### [Problem statement]
Echo the rows below word for word, from the line containing "You are a computer-use" through the end of the rows, both included. Leave the pictures out.

### [Task input]
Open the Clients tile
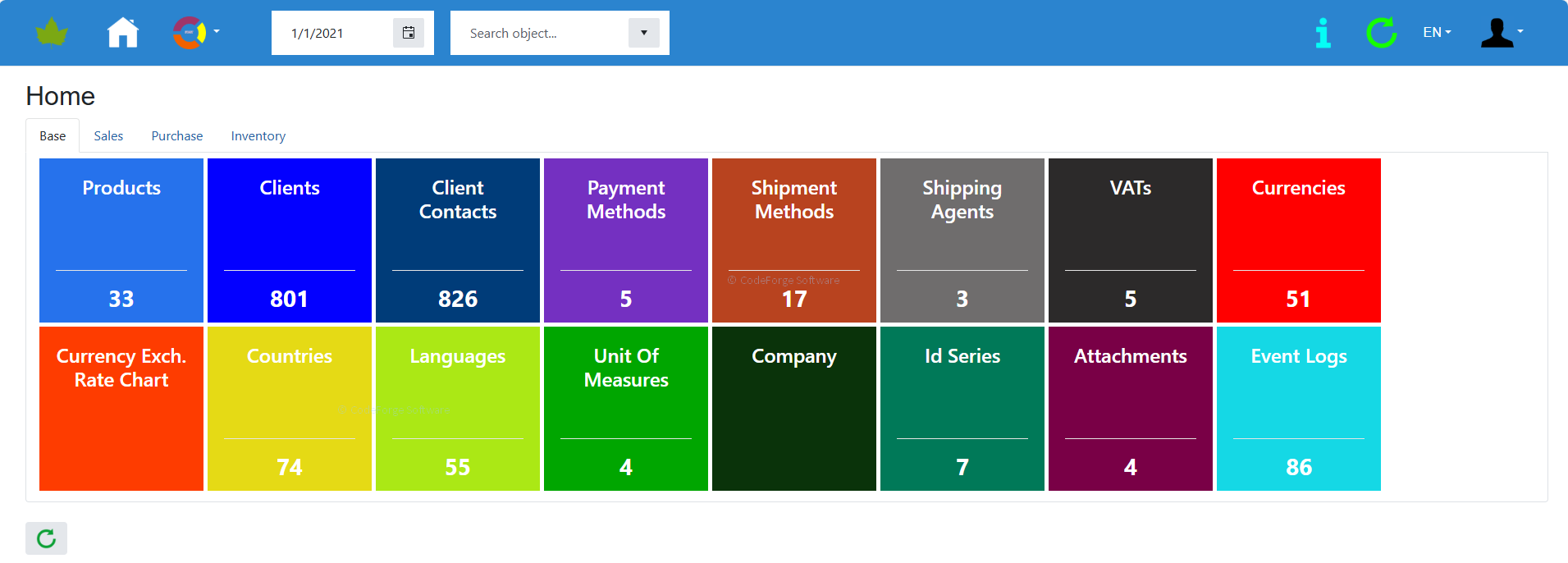290,240
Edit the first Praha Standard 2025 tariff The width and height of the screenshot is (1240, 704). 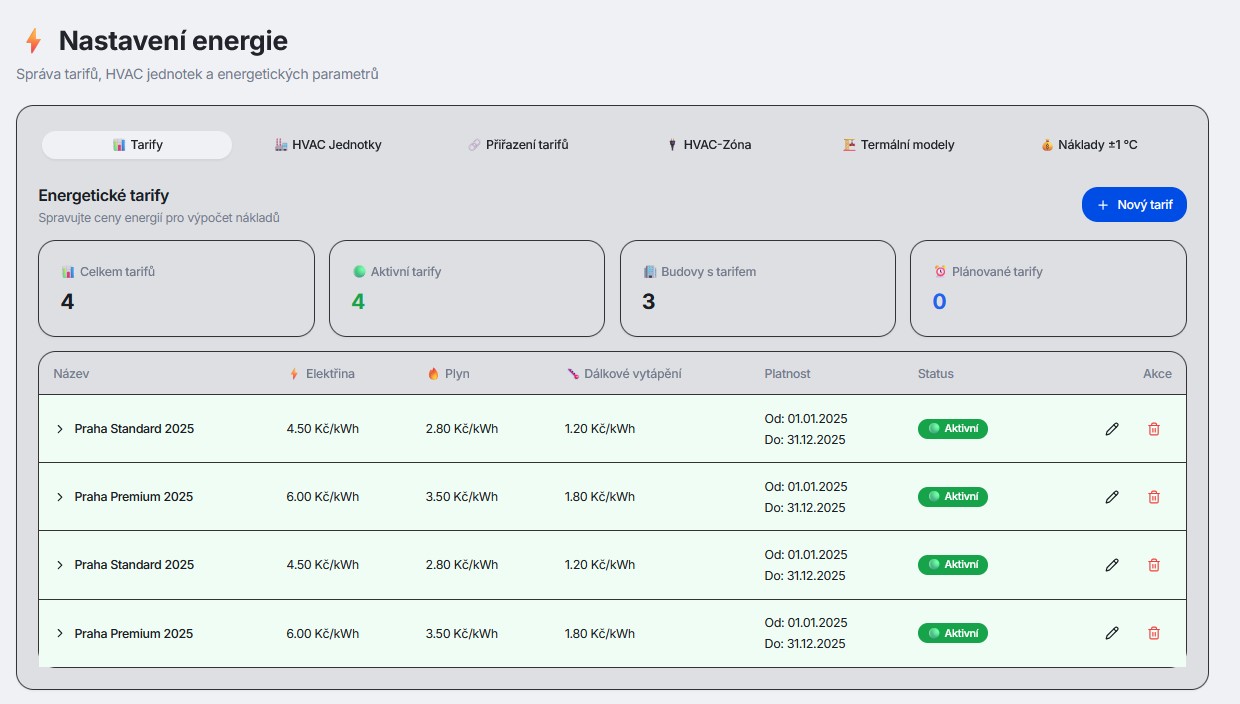click(1111, 429)
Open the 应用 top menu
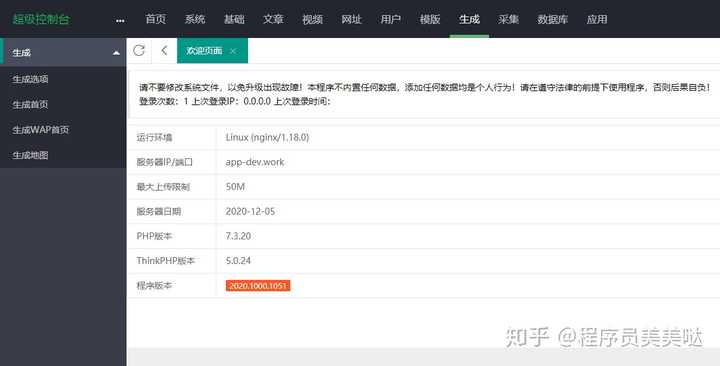The height and width of the screenshot is (366, 720). click(x=597, y=19)
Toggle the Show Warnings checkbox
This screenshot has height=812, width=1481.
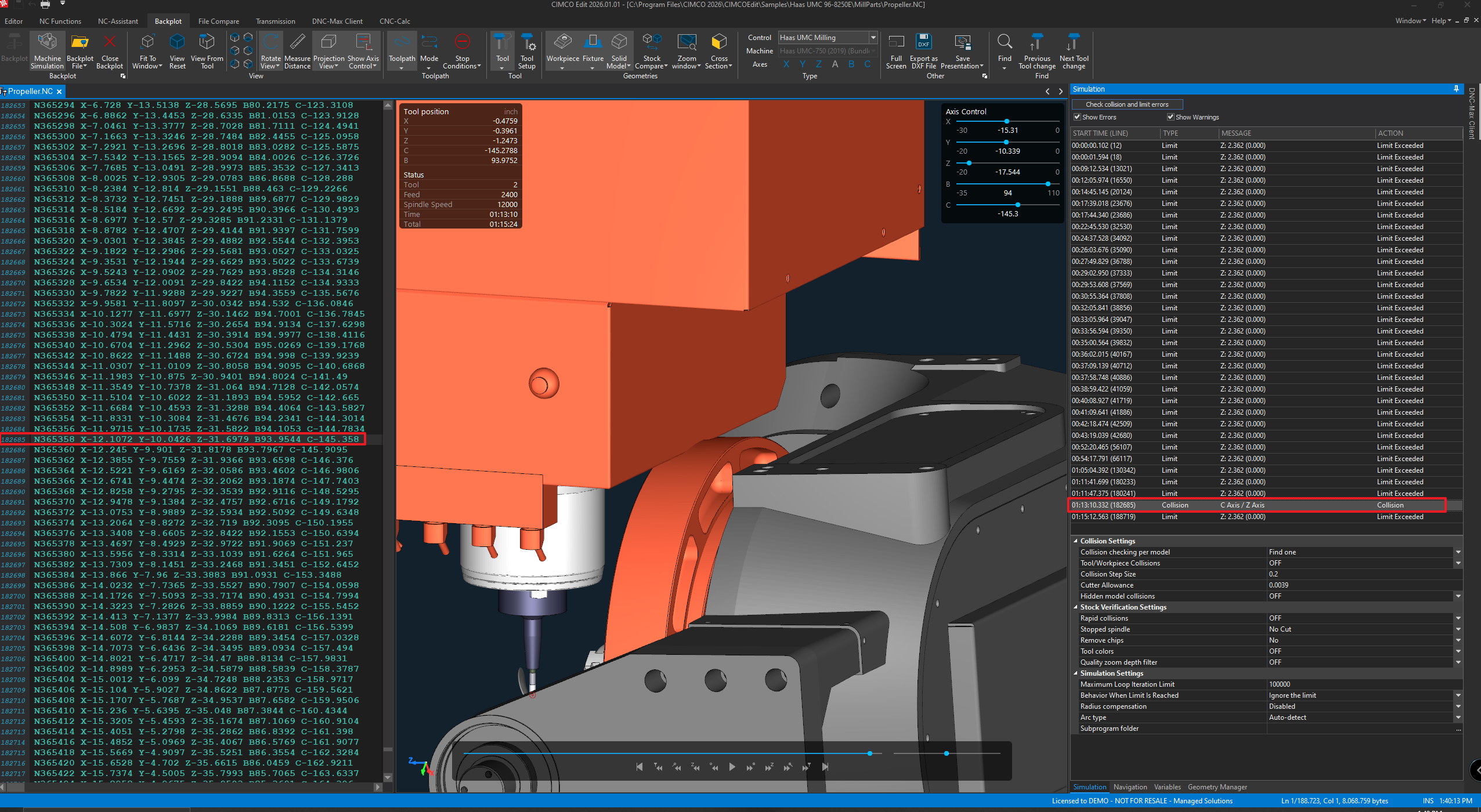pyautogui.click(x=1171, y=117)
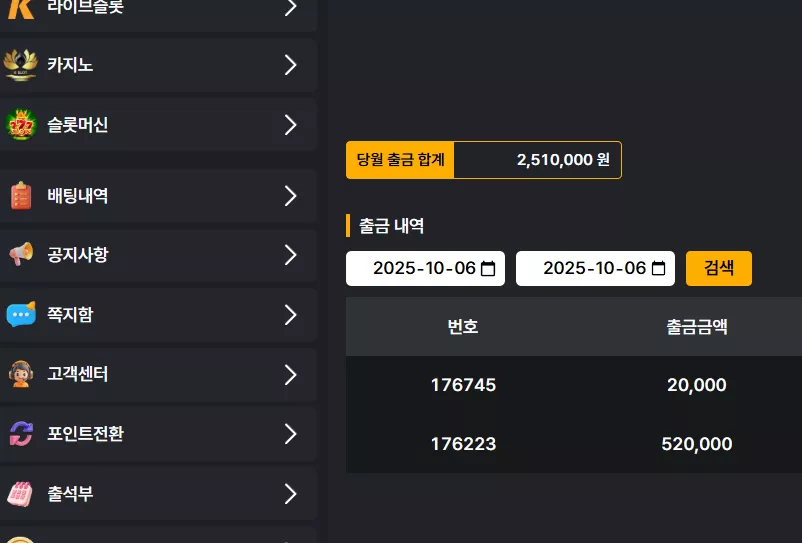This screenshot has height=543, width=802.
Task: Open the 공지사항 menu item
Action: point(158,255)
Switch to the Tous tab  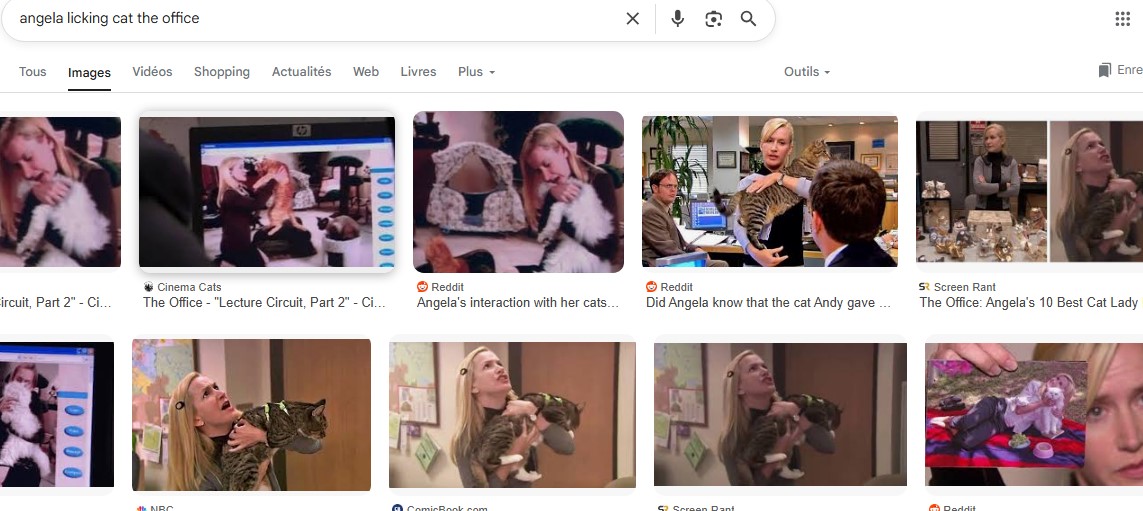[33, 71]
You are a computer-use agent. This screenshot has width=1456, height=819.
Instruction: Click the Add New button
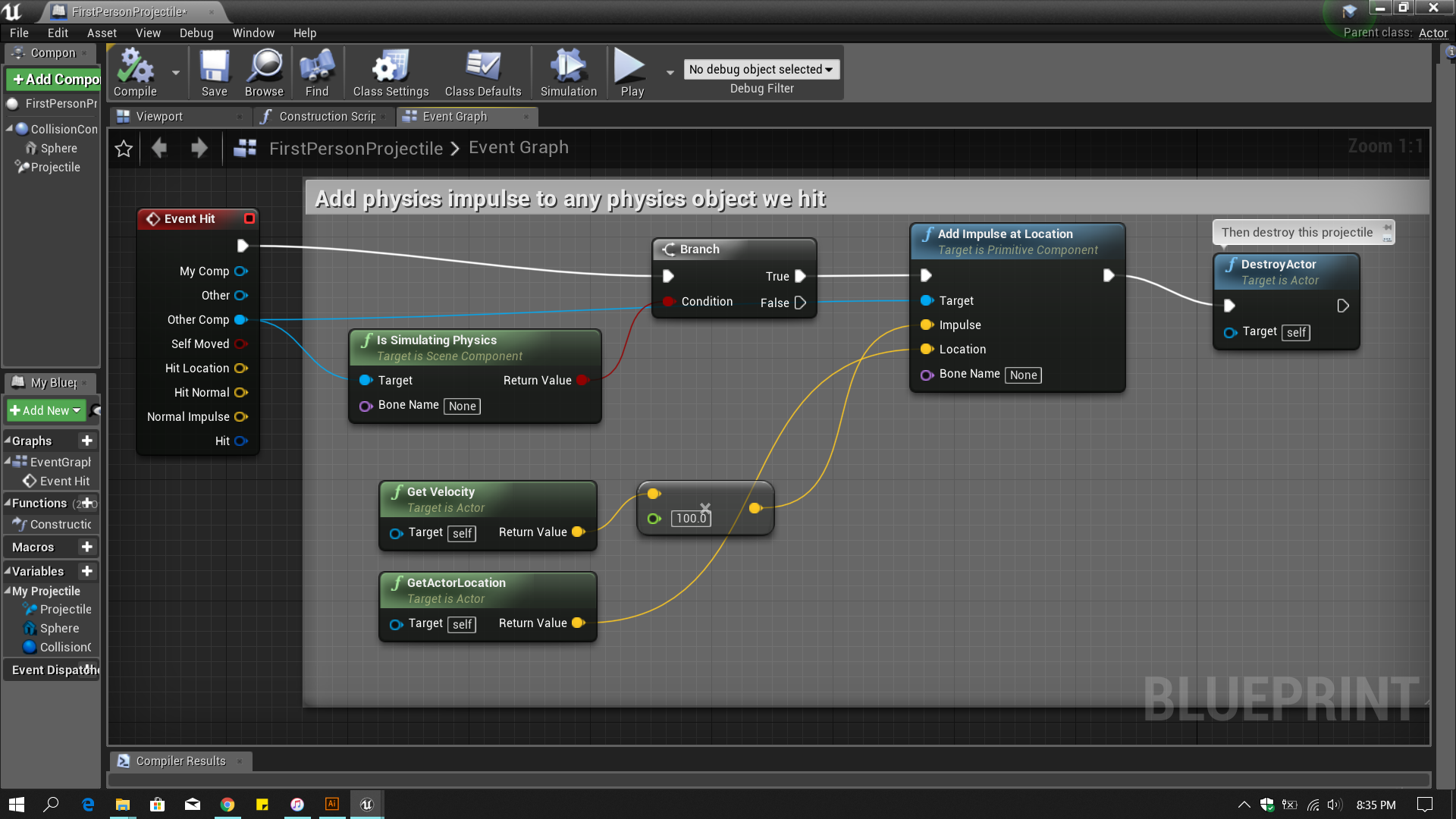tap(46, 411)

### [Correct result]
You are a computer-use agent. This screenshot has width=1456, height=819.
Instruction: Click the Add New button
tap(46, 411)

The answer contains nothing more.